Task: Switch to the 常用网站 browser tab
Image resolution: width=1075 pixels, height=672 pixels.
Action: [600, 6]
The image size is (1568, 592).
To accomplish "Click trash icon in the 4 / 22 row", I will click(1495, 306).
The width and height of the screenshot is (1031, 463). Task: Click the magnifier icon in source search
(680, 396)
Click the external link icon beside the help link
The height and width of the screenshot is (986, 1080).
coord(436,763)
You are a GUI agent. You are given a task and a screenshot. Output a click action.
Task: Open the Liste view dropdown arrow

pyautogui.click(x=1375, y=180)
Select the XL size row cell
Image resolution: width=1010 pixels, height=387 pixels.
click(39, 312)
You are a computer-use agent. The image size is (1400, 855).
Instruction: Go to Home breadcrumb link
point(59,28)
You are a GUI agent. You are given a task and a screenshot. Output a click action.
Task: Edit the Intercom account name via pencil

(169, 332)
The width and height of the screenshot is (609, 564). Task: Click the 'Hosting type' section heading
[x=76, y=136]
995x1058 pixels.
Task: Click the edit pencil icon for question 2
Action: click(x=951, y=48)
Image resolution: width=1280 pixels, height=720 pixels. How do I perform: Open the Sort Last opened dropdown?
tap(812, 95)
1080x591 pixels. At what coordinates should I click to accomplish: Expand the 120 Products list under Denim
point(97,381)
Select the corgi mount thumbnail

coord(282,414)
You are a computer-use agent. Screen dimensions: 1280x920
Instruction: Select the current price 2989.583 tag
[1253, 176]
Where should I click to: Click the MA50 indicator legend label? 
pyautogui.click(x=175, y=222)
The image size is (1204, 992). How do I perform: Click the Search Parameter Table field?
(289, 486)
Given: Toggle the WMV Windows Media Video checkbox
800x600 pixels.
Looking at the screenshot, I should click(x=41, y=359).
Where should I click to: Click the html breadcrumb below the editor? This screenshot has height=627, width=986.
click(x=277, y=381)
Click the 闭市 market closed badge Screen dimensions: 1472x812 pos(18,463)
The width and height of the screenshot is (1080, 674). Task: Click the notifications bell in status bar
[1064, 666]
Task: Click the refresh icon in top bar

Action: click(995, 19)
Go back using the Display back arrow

━━━━━━━━━━━━━━━━━━━━

[EXERCISE]:
Reproduce the entire listing above exactly, leaving nothing out.

[ANSWER SECTION]:
Task: Switch to the 常用网站 browser tab
Image resolution: width=1075 pixels, height=672 pixels.
Action: [600, 6]
The image size is (1568, 592).
To accomplish "Click trash icon in the 4 / 22 row", I will click(1495, 306).
The width and height of the screenshot is (1031, 463). Task: Click the magnifier icon in source search
(680, 396)
Click the external link icon beside the help link
The height and width of the screenshot is (986, 1080).
coord(436,763)
You are a GUI agent. You are given a task and a screenshot. Output a click action.
Task: Open the Liste view dropdown arrow

pyautogui.click(x=1375, y=180)
Select the XL size row cell
Image resolution: width=1010 pixels, height=387 pixels.
click(39, 312)
You are a computer-use agent. The image size is (1400, 855).
Instruction: Go to Home breadcrumb link
point(59,28)
You are a GUI agent. You are given a task and a screenshot. Output a click action.
Task: Edit the Intercom account name via pencil

(169, 332)
The width and height of the screenshot is (609, 564). Task: Click the 'Hosting type' section heading
[x=76, y=136]
995x1058 pixels.
Task: Click the edit pencil icon for question 2
Action: click(x=951, y=48)
Image resolution: width=1280 pixels, height=720 pixels. How do I perform: Open the Sort Last opened dropdown?
tap(812, 95)
1080x591 pixels. At what coordinates should I click to accomplish: Expand the 120 Products list under Denim
point(97,381)
Select the corgi mount thumbnail

coord(282,414)
You are a computer-use agent. Screen dimensions: 1280x920
Instruction: Select the current price 2989.583 tag
[1253, 176]
Where should I click to: Click the MA50 indicator legend label? 
pyautogui.click(x=175, y=222)
The image size is (1204, 992). How do I perform: Click the Search Parameter Table field?
(289, 486)
Given: Toggle the WMV Windows Media Video checkbox
800x600 pixels.
Looking at the screenshot, I should click(x=41, y=359).
Where should I click to: Click the html breadcrumb below the editor? This screenshot has height=627, width=986.
click(x=277, y=381)
Click the 闭市 market closed badge Screen dimensions: 1472x812 pos(18,463)
The width and height of the screenshot is (1080, 674). Task: Click the notifications bell in status bar
[1064, 666]
Task: Click the refresh icon in top bar

Action: click(995, 19)
Go back using the Display back arrow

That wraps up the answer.